[Dataset extract]
▼▼▼
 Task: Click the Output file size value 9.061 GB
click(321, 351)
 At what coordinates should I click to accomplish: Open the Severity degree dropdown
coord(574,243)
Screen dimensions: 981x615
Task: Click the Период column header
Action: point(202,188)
▲▲▲
[Task prompt]
Print the whole listing exactly as it is.

[Output]
 Task: Click the Output file size value 9.061 GB
click(321, 351)
 At what coordinates should I click to accomplish: Open the Severity degree dropdown
coord(574,243)
Screen dimensions: 981x615
Task: Click the Период column header
Action: point(202,188)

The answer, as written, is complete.